Bisnis.com, JAKARTA – Harga batu bara acuan tercatat mengalami penurunan sebesar US$3,3 per ton pada perdagangan Maret 2021 menjadi US$84,49 per ton akibat penurunan permintaan batu bara di China.
Kepala Biro Komunikasi, Layanan Informasi Publik, dan Kerja Sama (KLIK) Kementerian ESDM Agung Pribadi mengatakan lesunya konsumsi listrik di China berdampak pada minimnya permintaan batu bara ke negara tersebut.
"Setelah berakhirnya perayaan tahun baru Imlek dan menjelang berakhirnya musim dingin, konsumsi listrik di pusat-pusat bisnis Tiongkok mulai lesu," katanya seperti dikutip dalam keterangan resminya, Selasa (2/3/2021).

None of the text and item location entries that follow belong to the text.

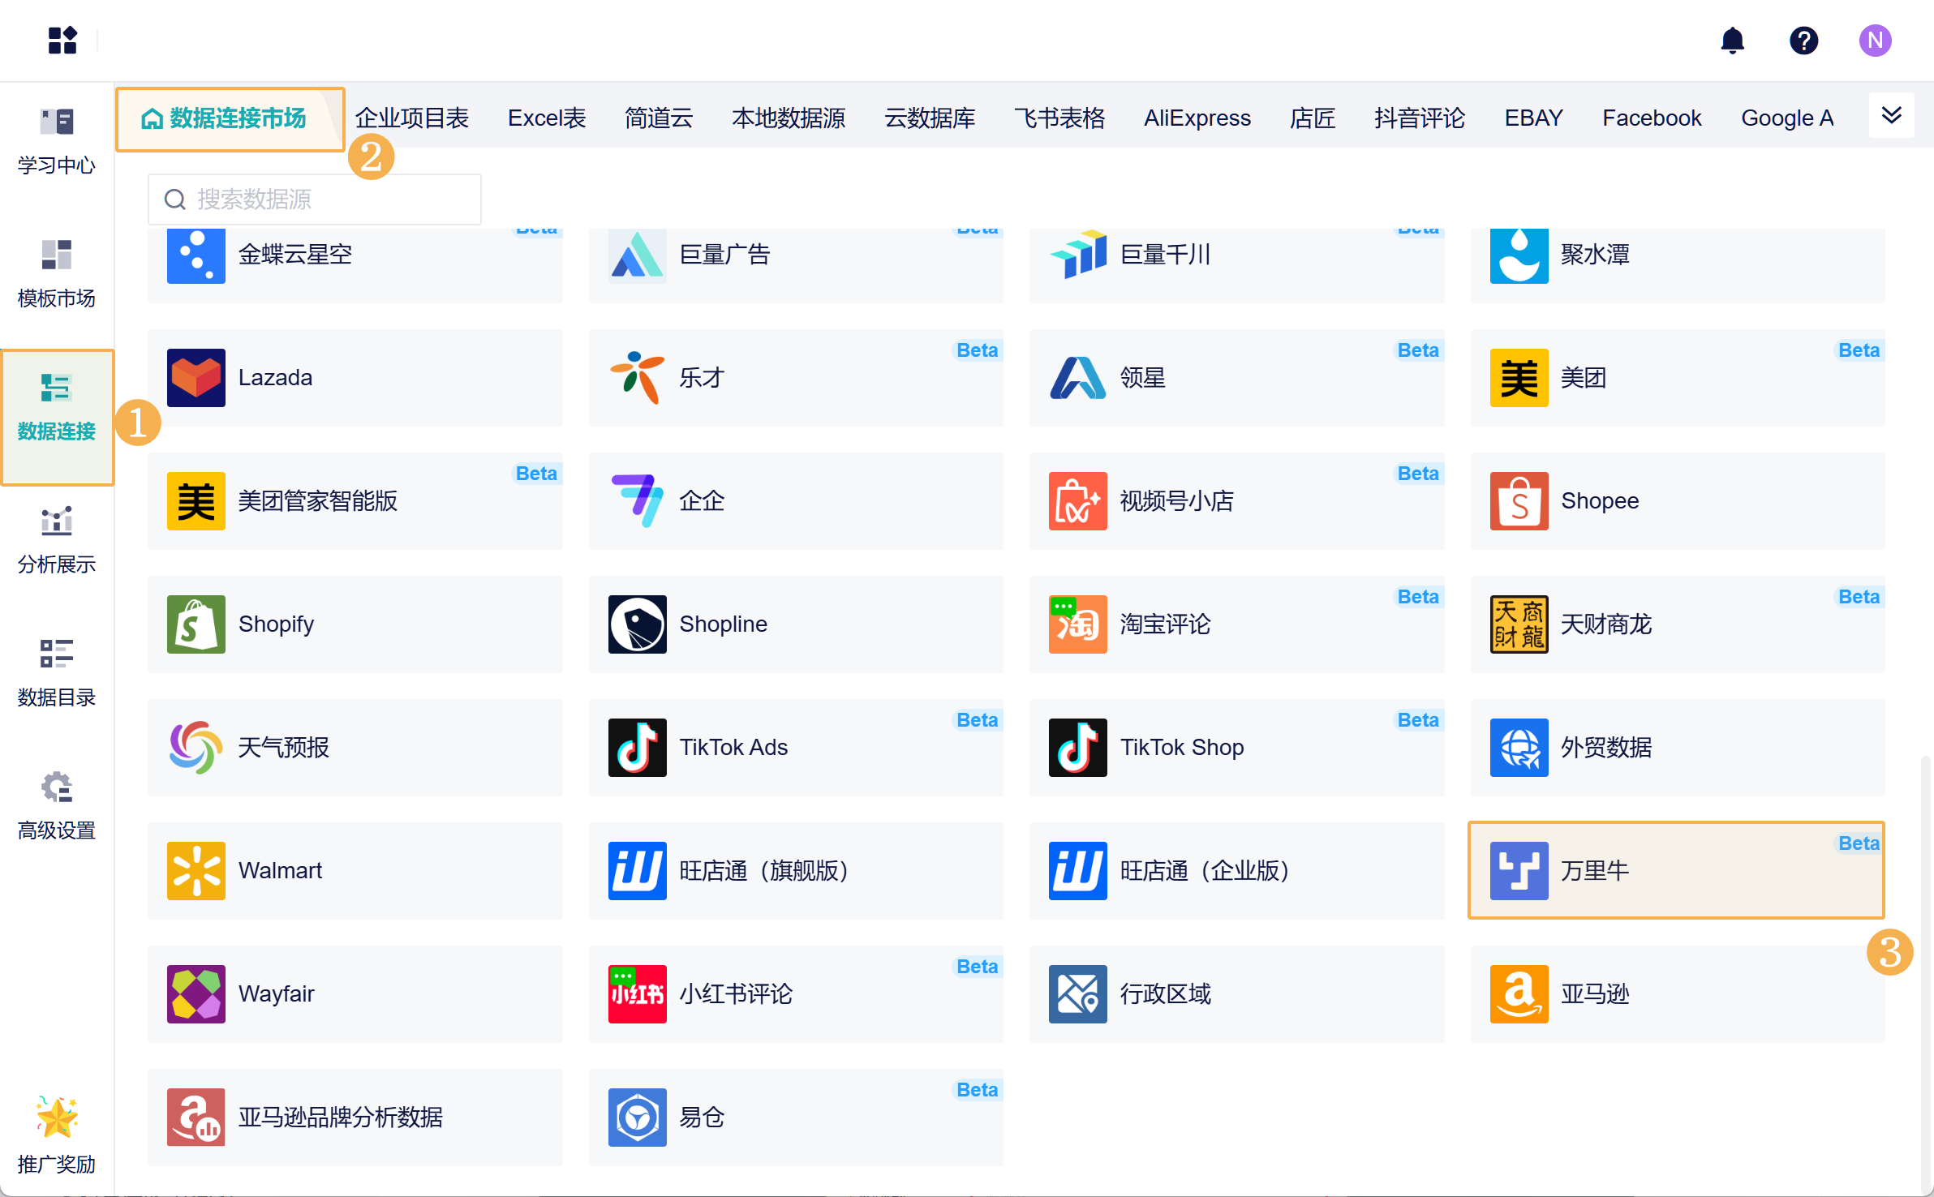The height and width of the screenshot is (1197, 1934).
Task: Open the Facebook tab
Action: pos(1651,118)
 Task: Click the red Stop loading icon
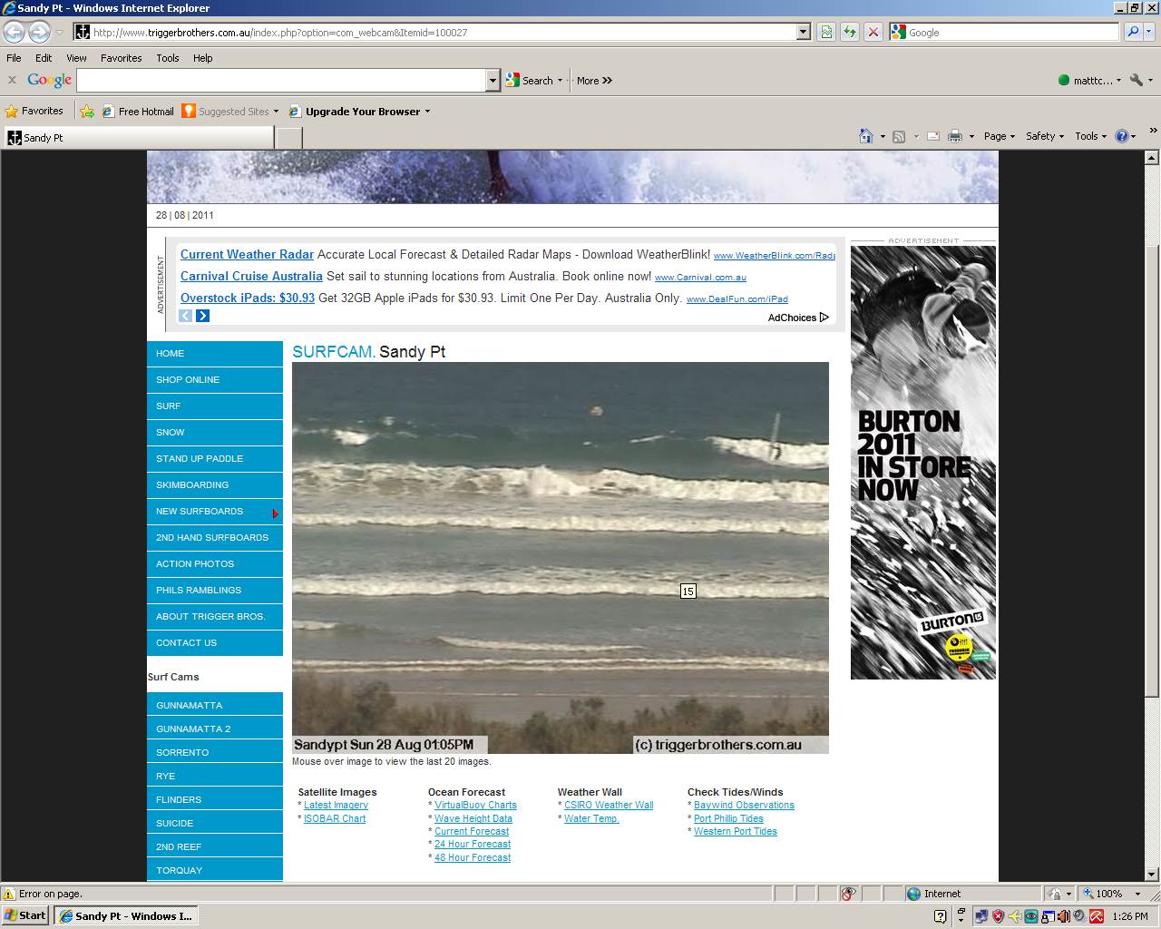point(873,32)
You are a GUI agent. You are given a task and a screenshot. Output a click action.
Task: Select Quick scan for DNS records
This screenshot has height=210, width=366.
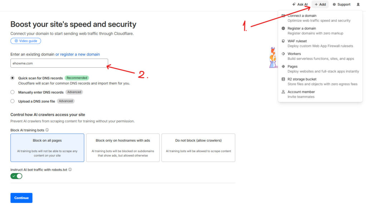point(13,78)
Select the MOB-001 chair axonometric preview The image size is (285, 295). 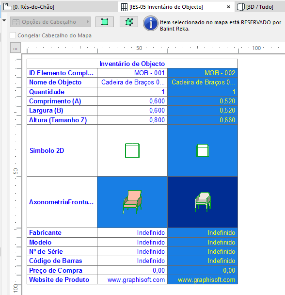pyautogui.click(x=132, y=202)
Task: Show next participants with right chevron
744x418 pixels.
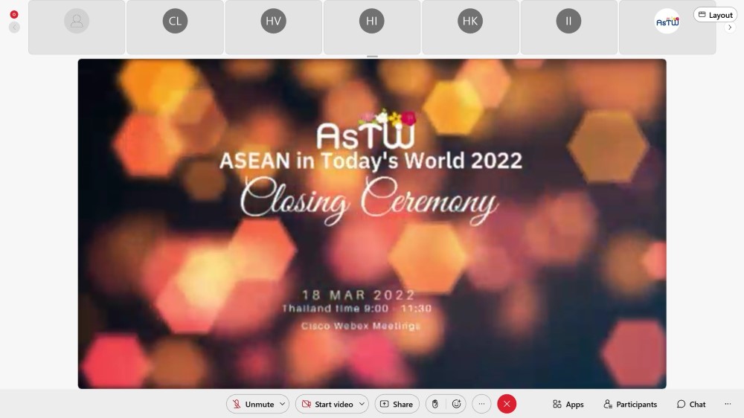Action: tap(730, 28)
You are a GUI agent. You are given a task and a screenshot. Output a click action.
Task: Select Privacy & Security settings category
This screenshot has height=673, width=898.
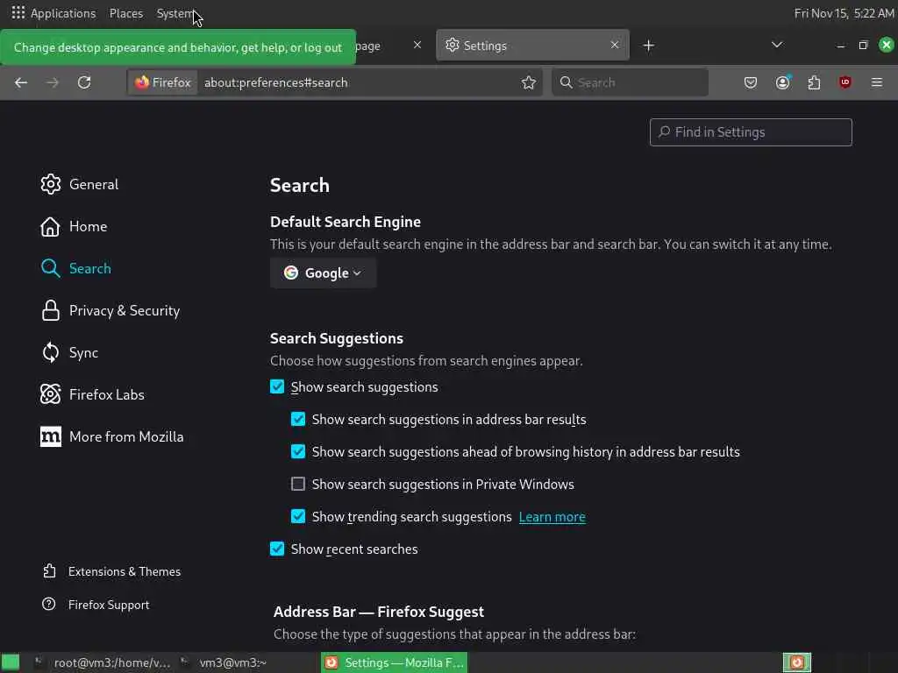click(124, 311)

Agung menambahkan penurunan konsumi listrik dibarengi dengan kebijakan untuk meningkatkan produksi batubara domestik di negara - negara tujuan ekspor.
"Baik pemerintah Tiongkok dan India mendorong peningkatan produksi batu bara dalam negeri untuk mengimbangi kebijakan relaksasi impor batu bara kedua negara tersebut," sambungnya.
Penurunan HBA ini merupakan kali pertama dalam 5 bulan terakhir setelah mengalami kenaikan cukup signifikan akibat tekanan kuat akibat pandemi Covid-19, yaitu Oktober 2020 US$51 per ton, November 2020 US$55,71 per ton, Desember 2020 US$59,65 per ton, Januari US$75,84 per ton, dan Februari US$97,79 per ton.
Di samping faktor permintaan dan pasokan, perhitungan nilai HBA sendiri diperoleh dari rata-rata 4 indeks harga batu bara dunia, yaitu Indonesia Coal Index (ICI), Newcastle Export Index (NEX), Globalcoal Newcastle Index (GCNC), dan Platt's 5900 pada bulan sebelumnya.
Sebagai informasi, nilai HBA bulan Maret ini akan dipergunakan pada penentuan harga batubara pada titik serah penjualan secara Free on Board di atas kapal pengangkut (FOB Vessel).
"Setelah hampir setengah tahun mengalami reli, HBA terjadi koreksi," tandas Agung.